- **TASK INSTRUCTIONS**
In the passage on Tesla's work culture below, what position did David Morton hold at Tesla before he left?

---------- DOCUMENT SEGMENT ----------

The same is true for Tesla. The electric car maker has been around for 15 years — a short period of time considering the pedigree of rival automakers — but the company has already established itself as a leader in premium electric vehicles. Such growth and progress did not come easy, though, with Elon Musk openly admitting to tech journalist Kara Swisher at an episode of the Recode Decode podcast that milestones such as the Model 3 production ramp were only made possible due to “excruciating effort” and “hundred hour workweeks by everyone.”

Such an intense work culture has attracted a lot of detractors. Critics have accused the company of overworking its employees, as reflected in multiple critical exposes published about Tesla’s operations this year alone. One of the executives who left Tesla, former Chief Accounting Officer David Morton, also cited the company’s pace of work as among the reasons behind his departure. With its intense work culture, ambitious targets, and its frenetic pace, Tesla’s work environment is definitely not for everyone.

---------- STORED ROWS ----------

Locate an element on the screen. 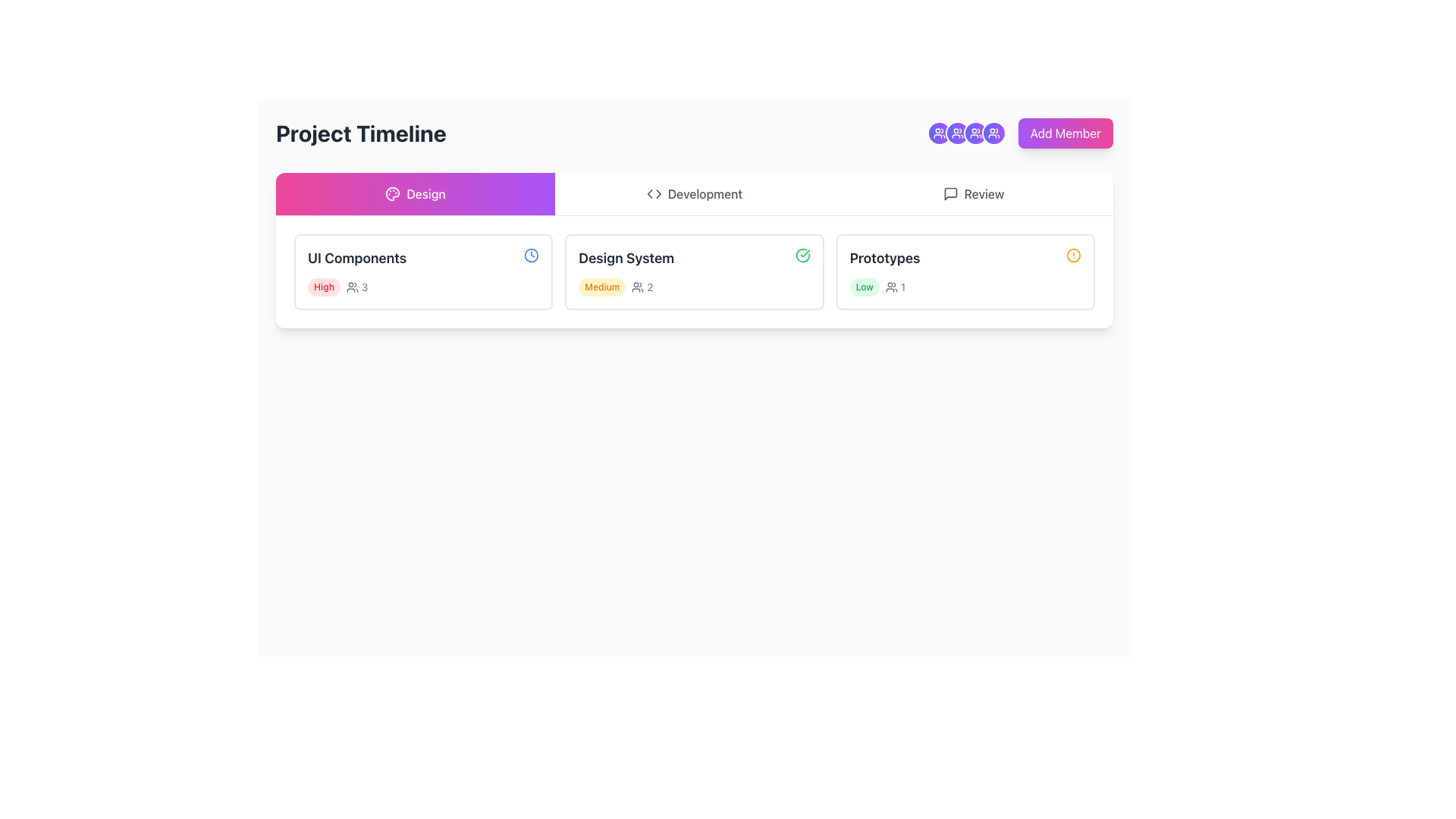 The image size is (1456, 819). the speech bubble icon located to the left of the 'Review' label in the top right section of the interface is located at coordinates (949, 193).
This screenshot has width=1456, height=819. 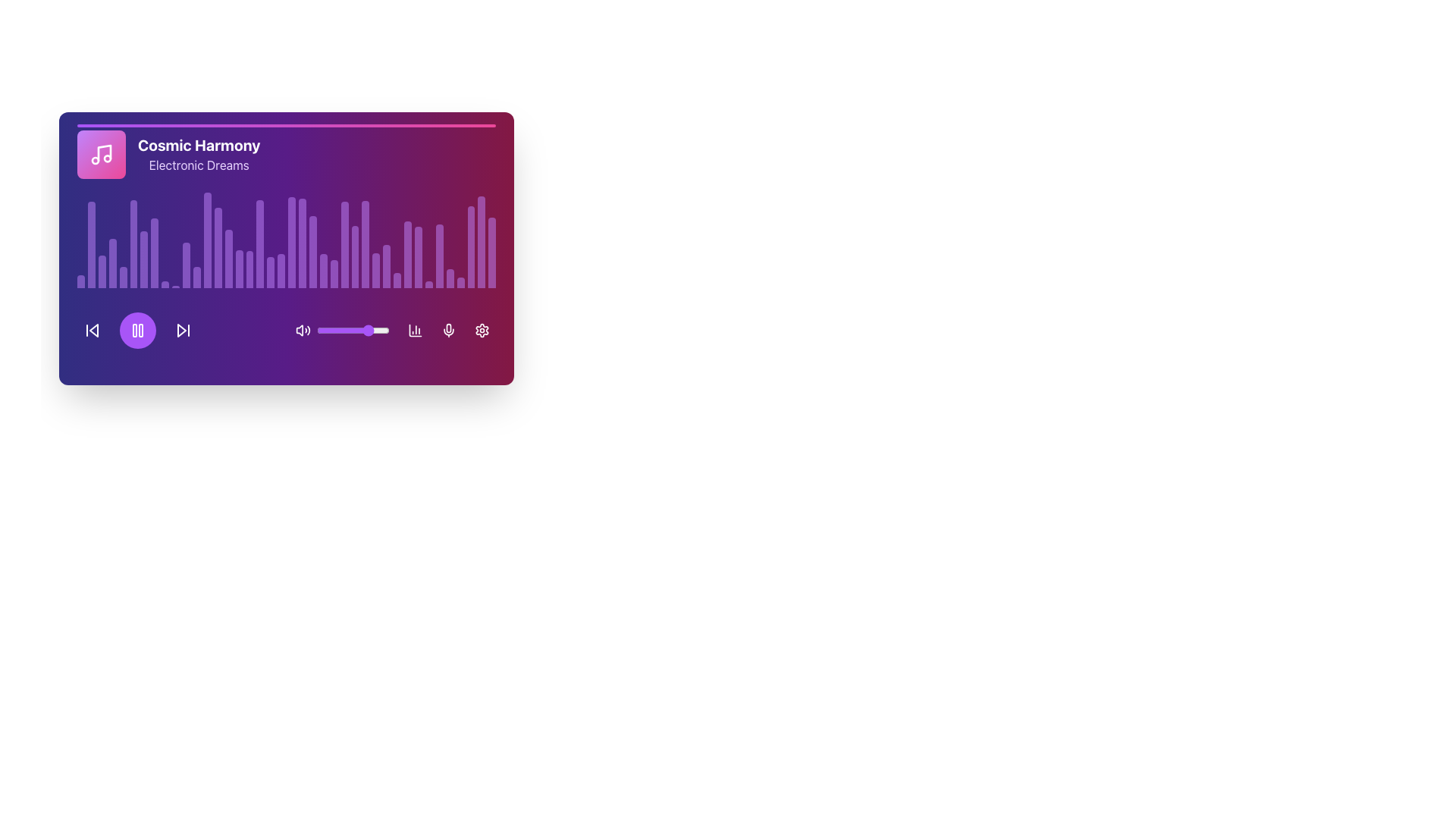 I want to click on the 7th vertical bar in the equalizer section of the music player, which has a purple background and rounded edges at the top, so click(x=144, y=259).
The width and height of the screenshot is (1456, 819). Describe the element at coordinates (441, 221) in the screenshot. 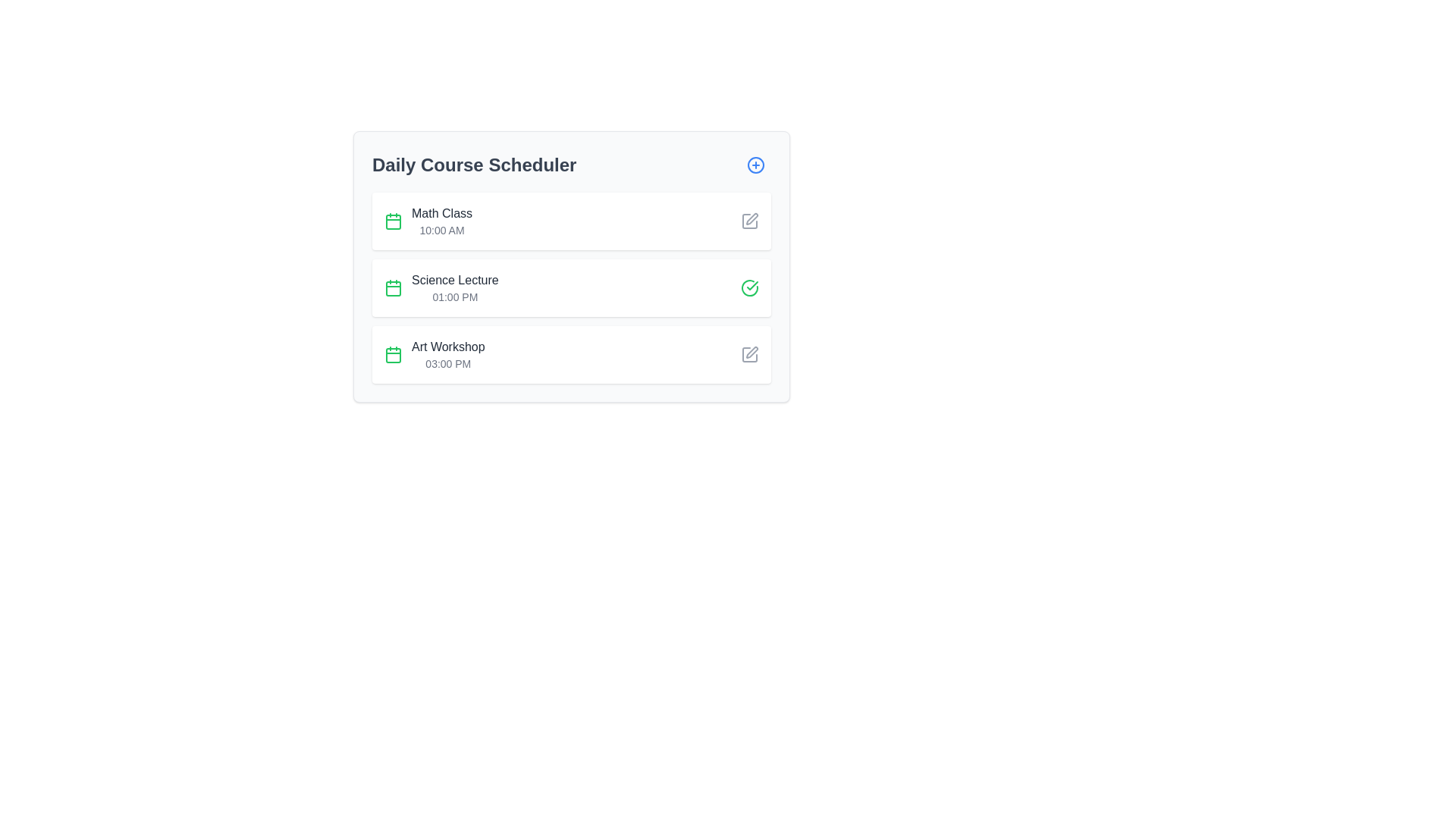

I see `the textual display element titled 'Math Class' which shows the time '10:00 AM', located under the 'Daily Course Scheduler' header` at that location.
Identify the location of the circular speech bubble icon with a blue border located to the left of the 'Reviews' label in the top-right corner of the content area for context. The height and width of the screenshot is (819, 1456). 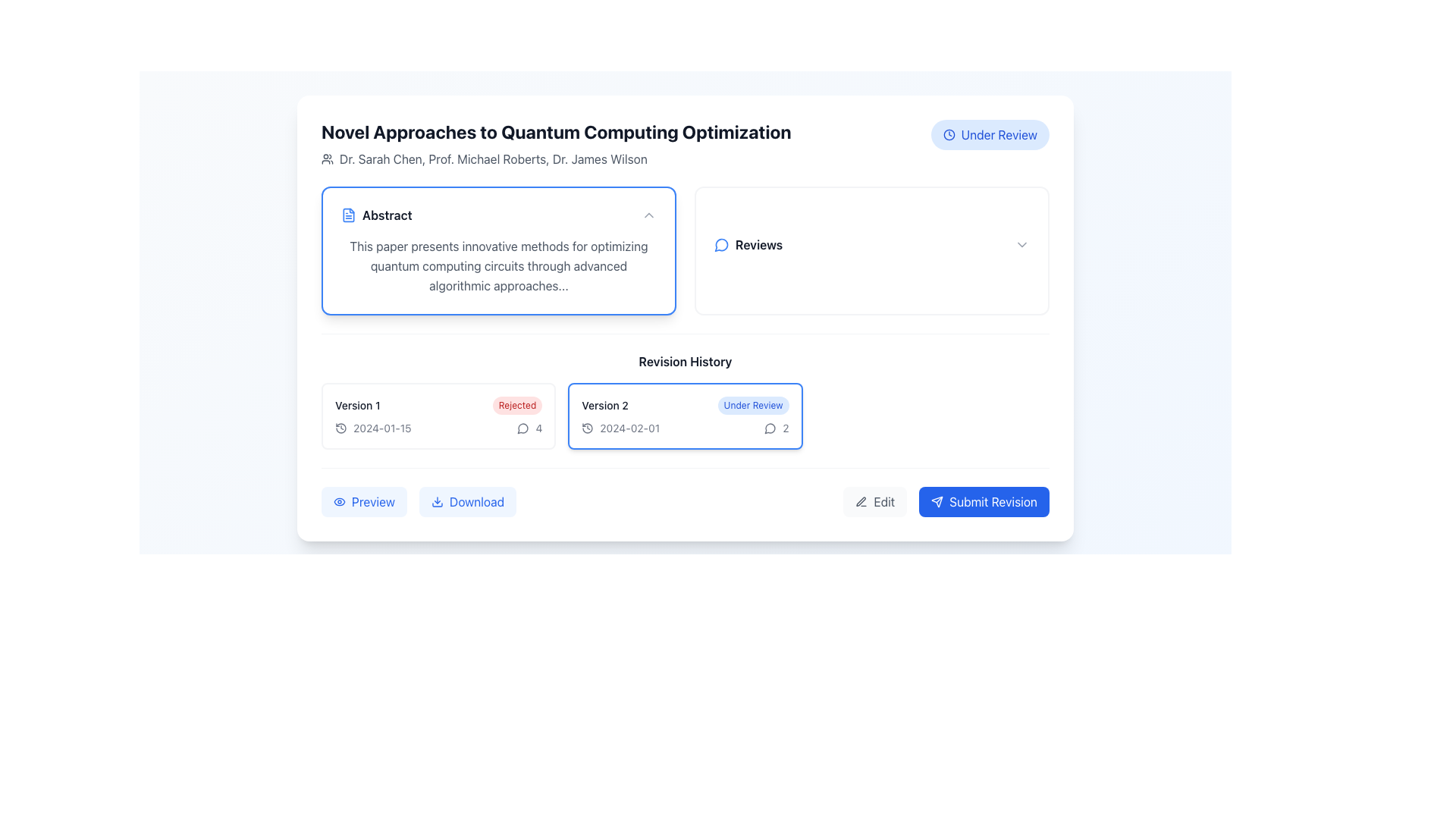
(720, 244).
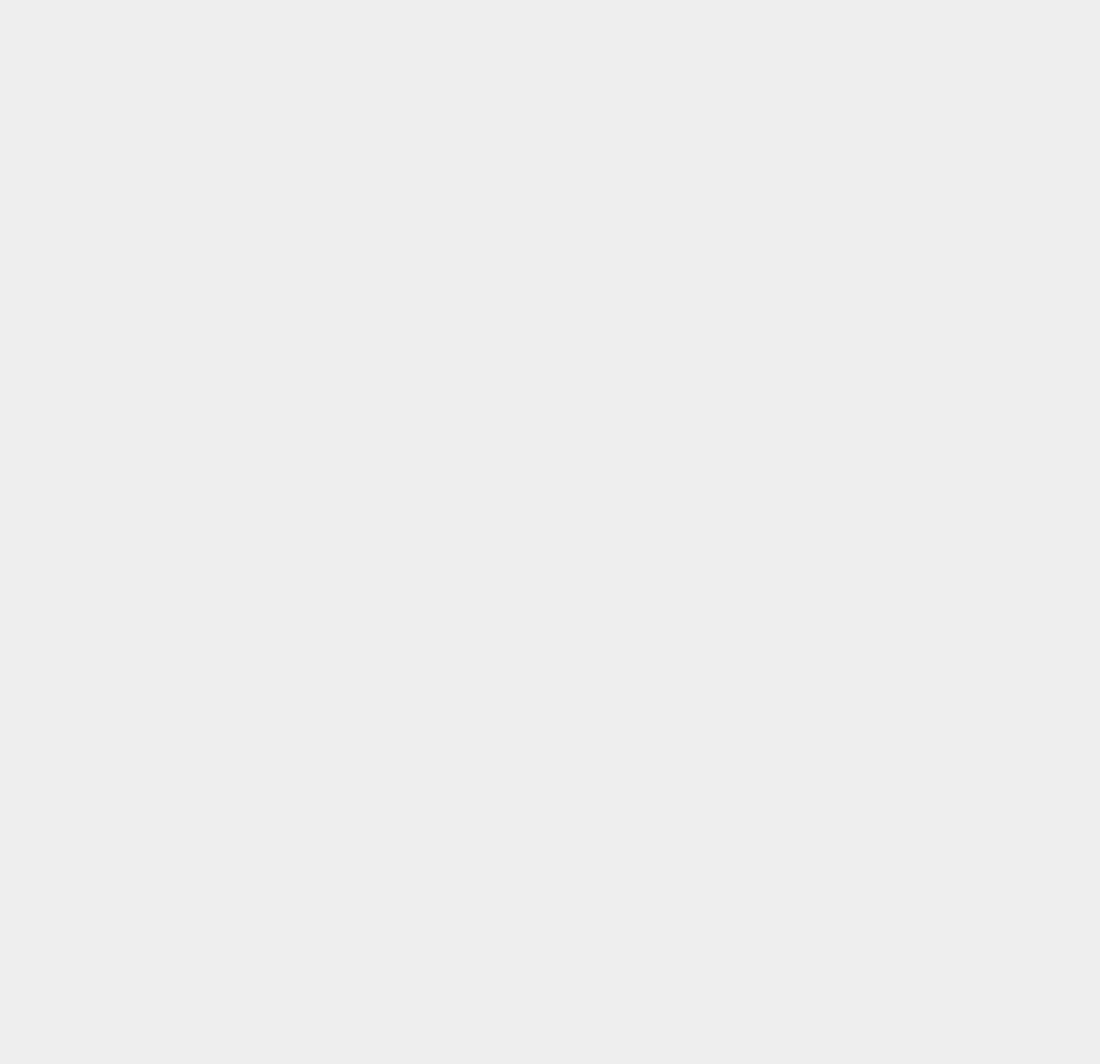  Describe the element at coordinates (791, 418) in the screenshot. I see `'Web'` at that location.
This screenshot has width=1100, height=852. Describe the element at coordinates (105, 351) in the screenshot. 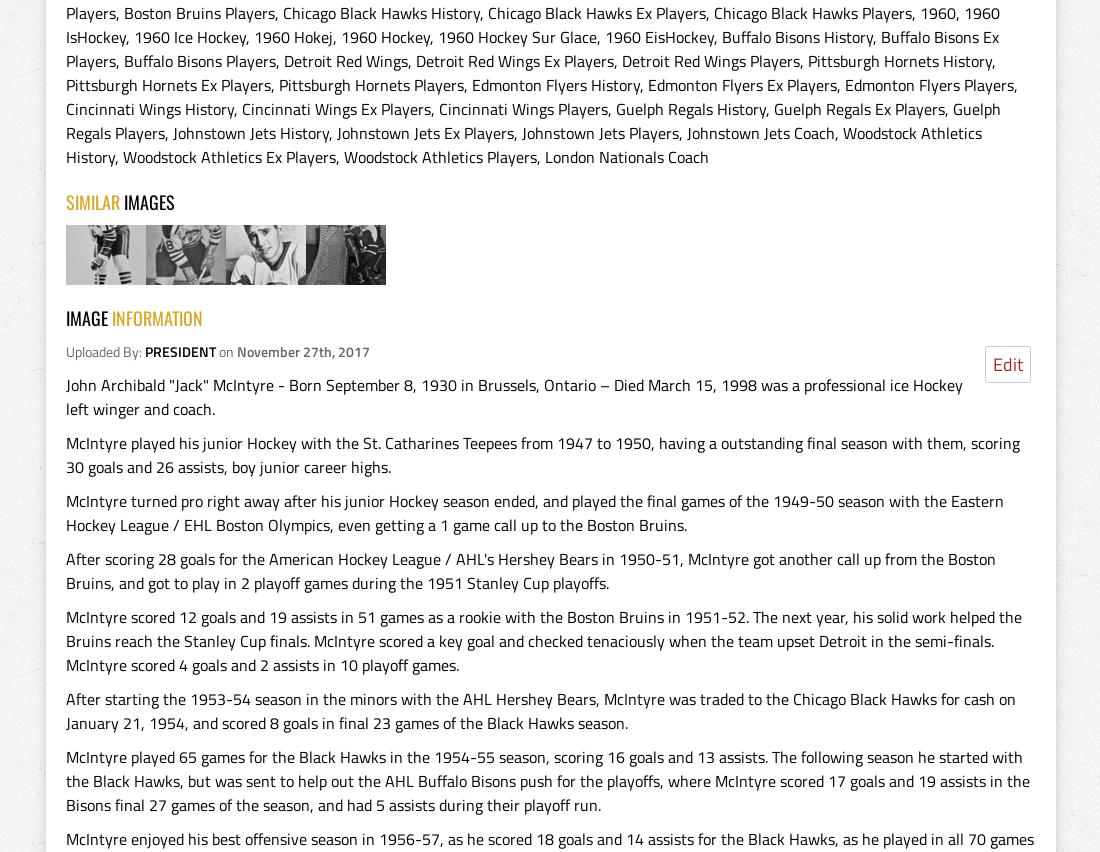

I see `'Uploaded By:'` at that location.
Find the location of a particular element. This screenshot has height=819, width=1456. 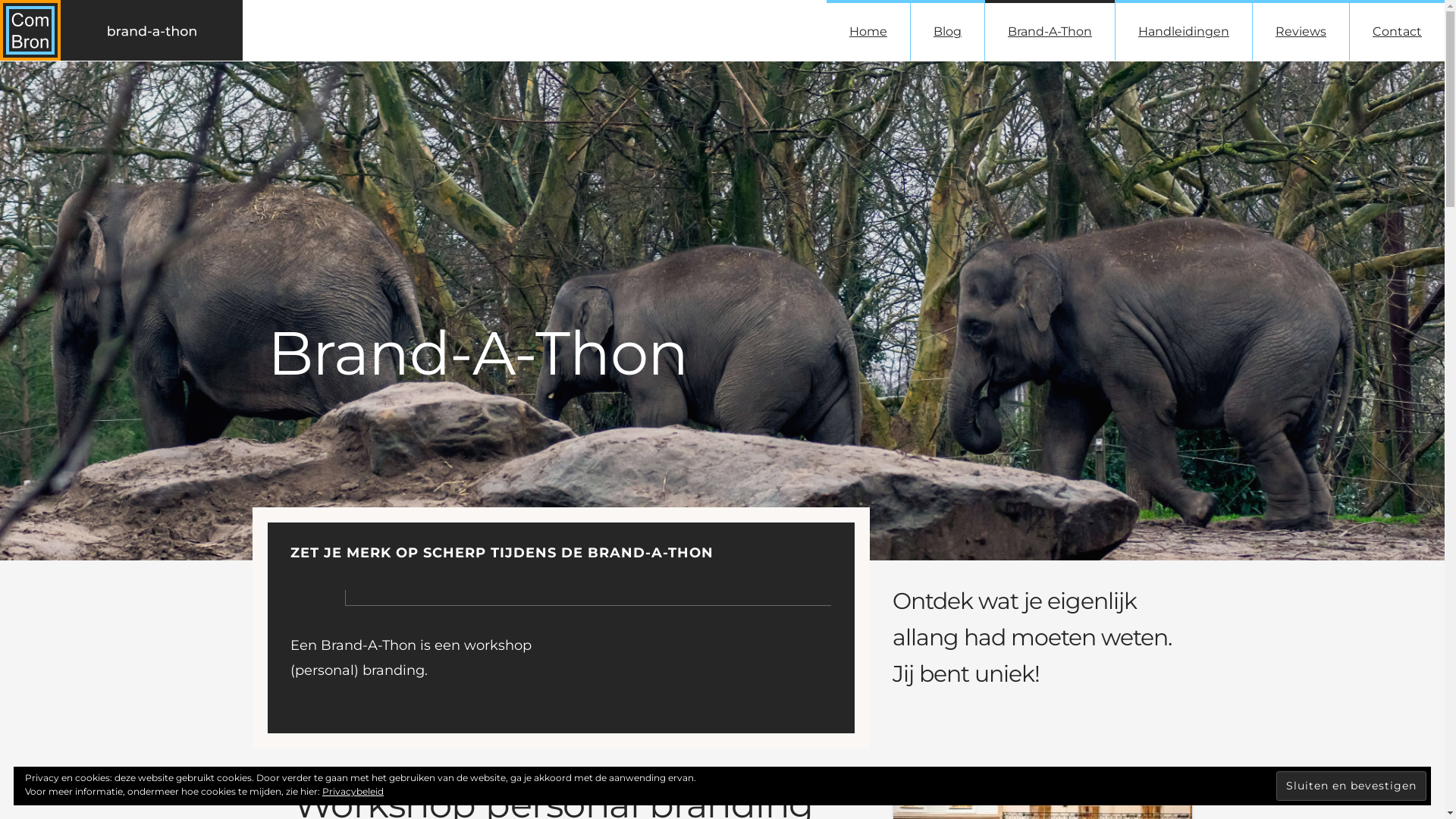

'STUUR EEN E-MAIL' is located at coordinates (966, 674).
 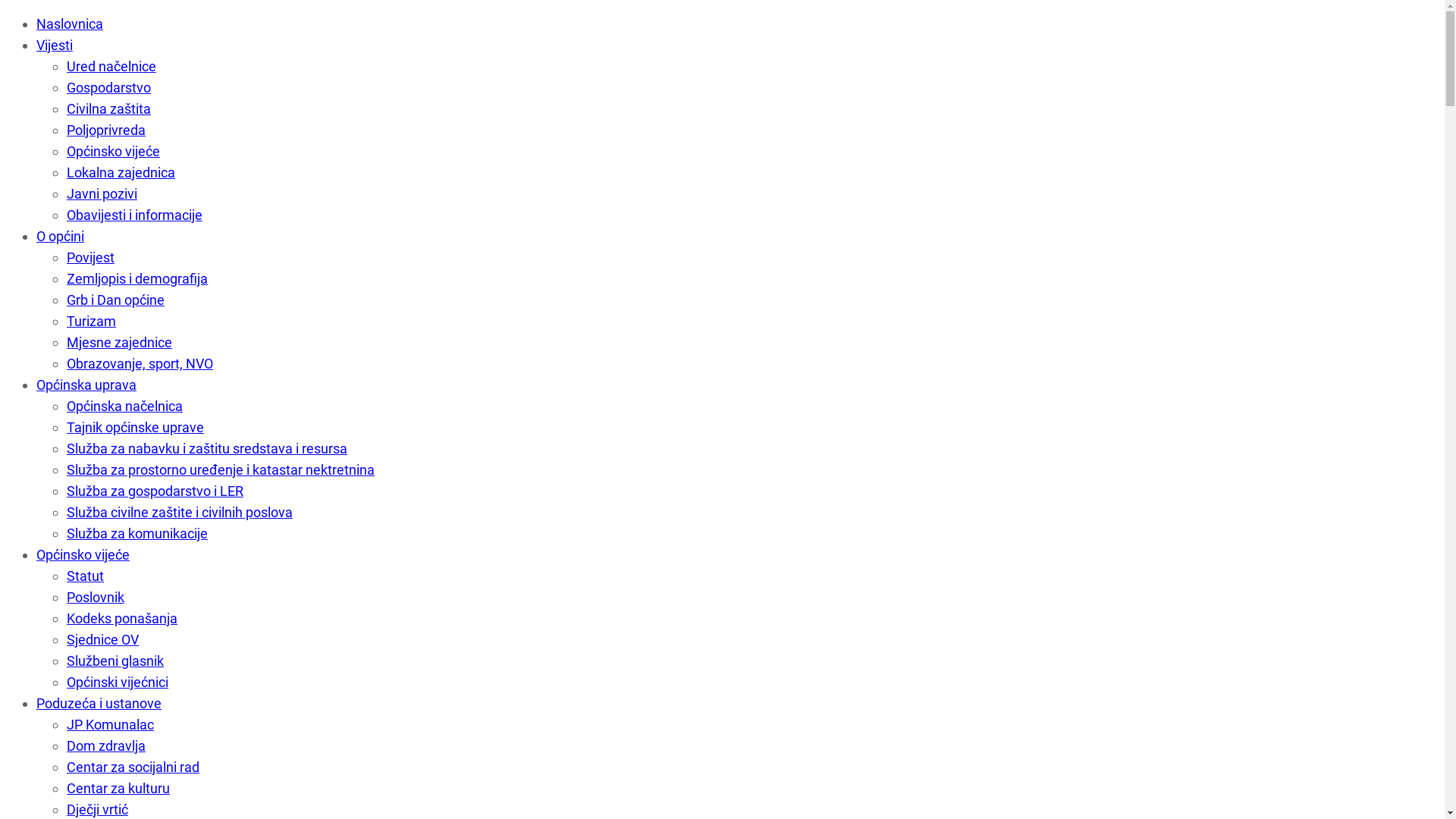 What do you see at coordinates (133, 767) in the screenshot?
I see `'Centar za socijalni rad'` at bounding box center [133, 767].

----------

- **RESPONSE BELOW**
Chief Accounting Officer